> WORK TO DO: Copy the items from the start through the line containing "Action: tap(51, 151)", keeping every request as it stands but raising each coordinate in the answers by 77. Leave the pictures out.
╭─ RECORDS FOR THE EXERCISE
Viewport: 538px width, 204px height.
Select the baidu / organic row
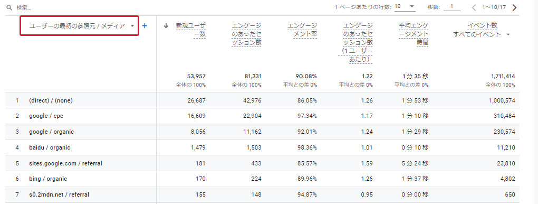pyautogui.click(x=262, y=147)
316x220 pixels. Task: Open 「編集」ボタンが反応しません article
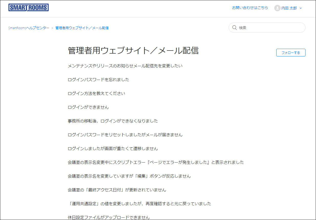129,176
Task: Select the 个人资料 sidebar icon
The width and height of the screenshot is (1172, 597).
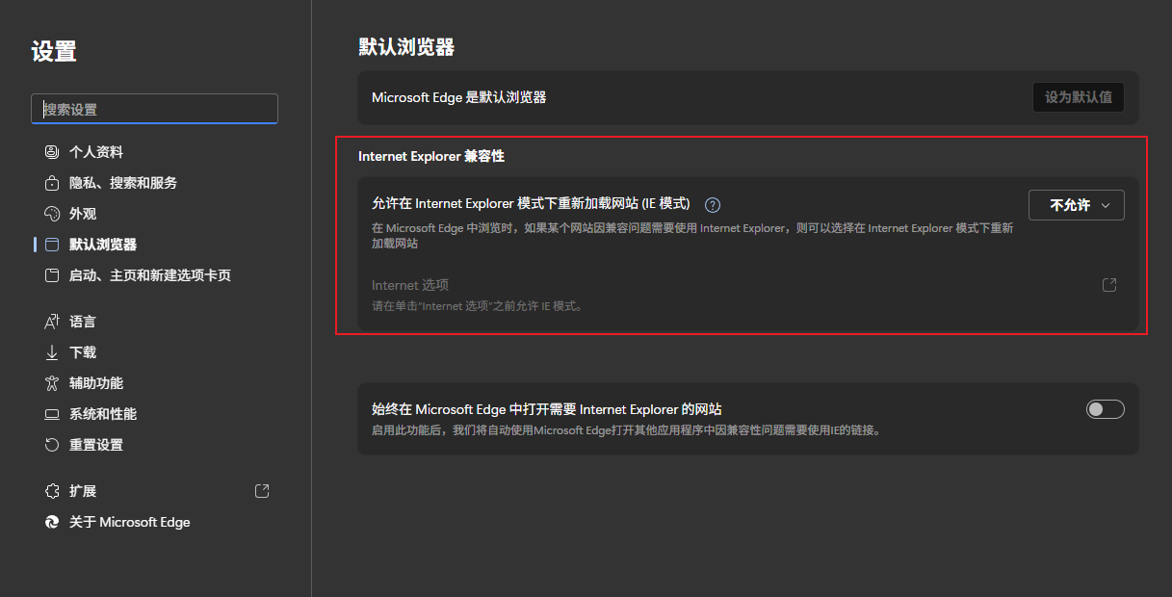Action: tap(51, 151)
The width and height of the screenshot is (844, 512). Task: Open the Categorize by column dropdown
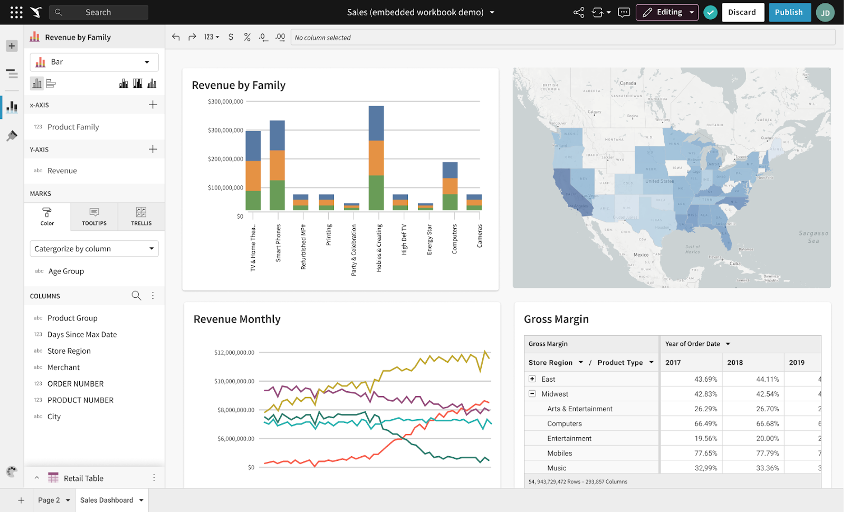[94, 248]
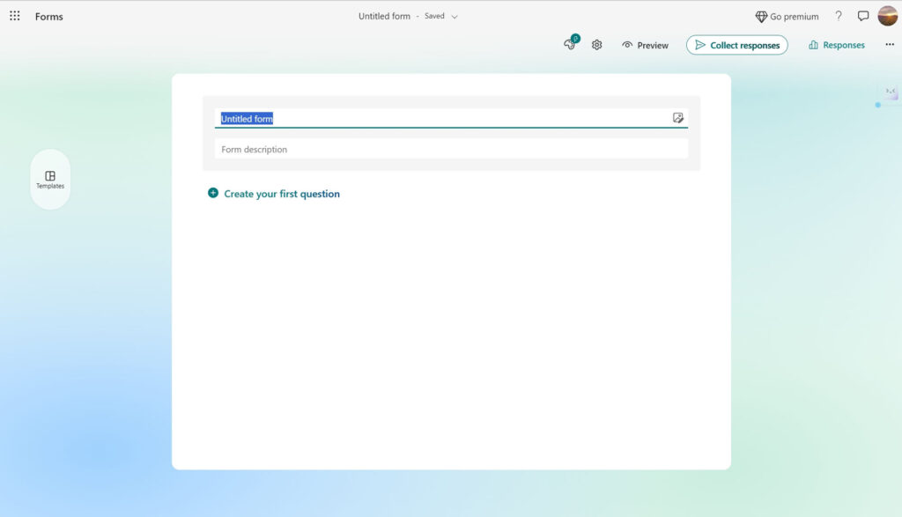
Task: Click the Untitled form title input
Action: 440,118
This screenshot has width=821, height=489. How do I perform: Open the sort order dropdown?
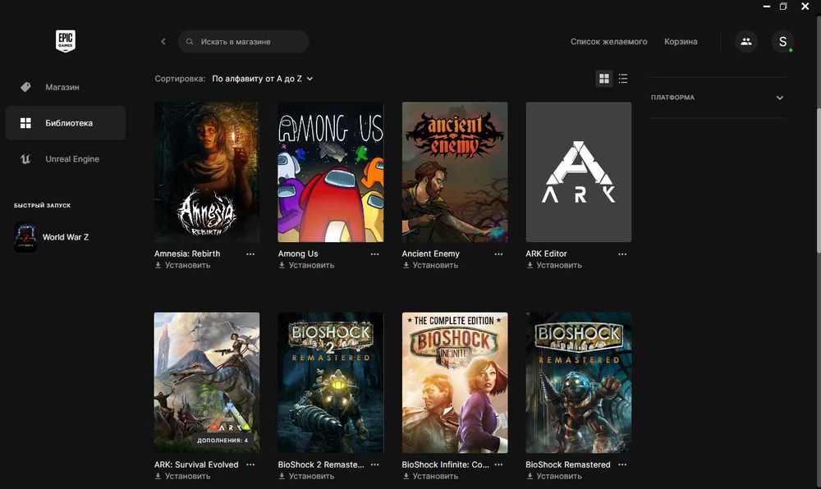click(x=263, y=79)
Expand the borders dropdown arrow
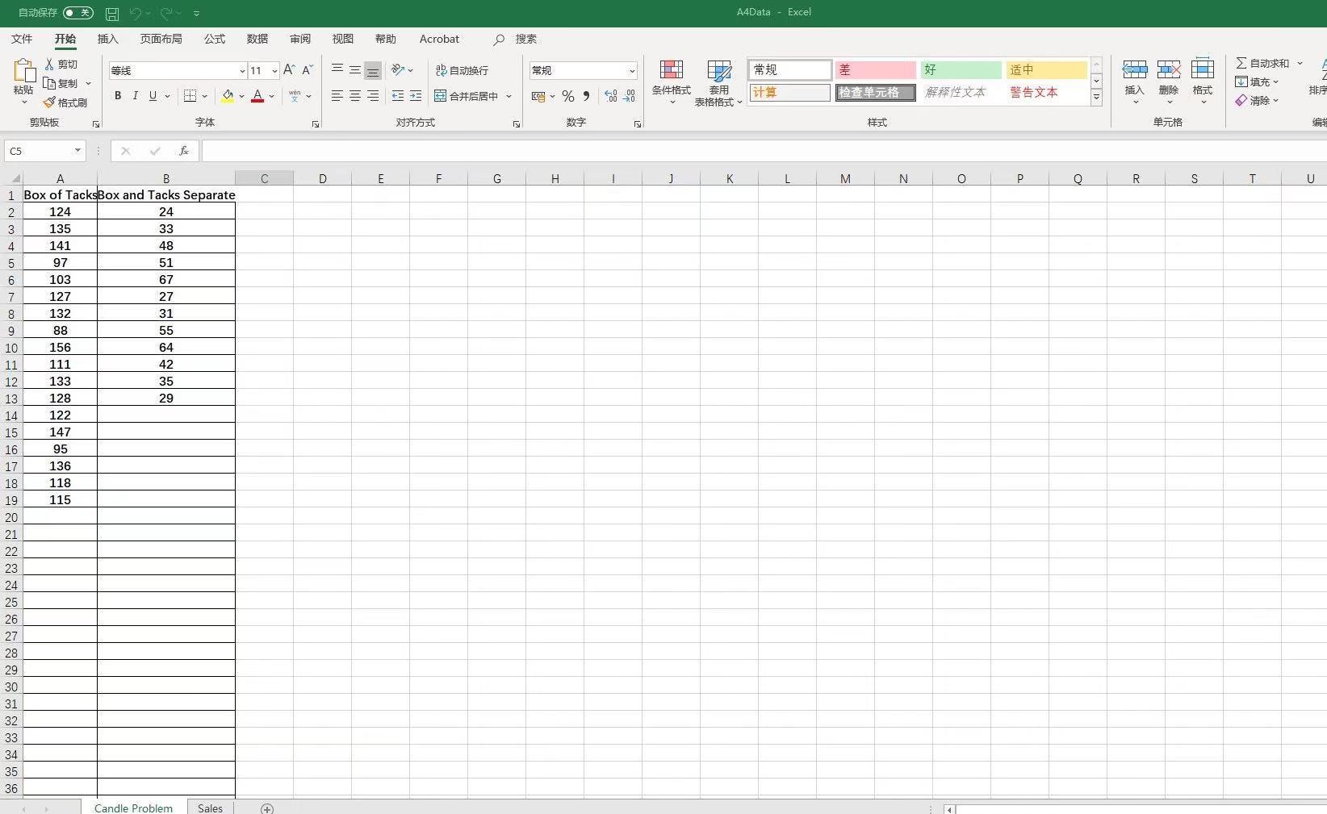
╰─
> RESPONSE:
Viewport: 538px width, 204px height.
Select the baidu / organic row
pyautogui.click(x=339, y=224)
316x220 pixels. Task: Open 「編集」ボタンが反応しません article
206,253
Task: Select the 个人资料 sidebar icon
The width and height of the screenshot is (1172, 597).
Action: tap(128, 228)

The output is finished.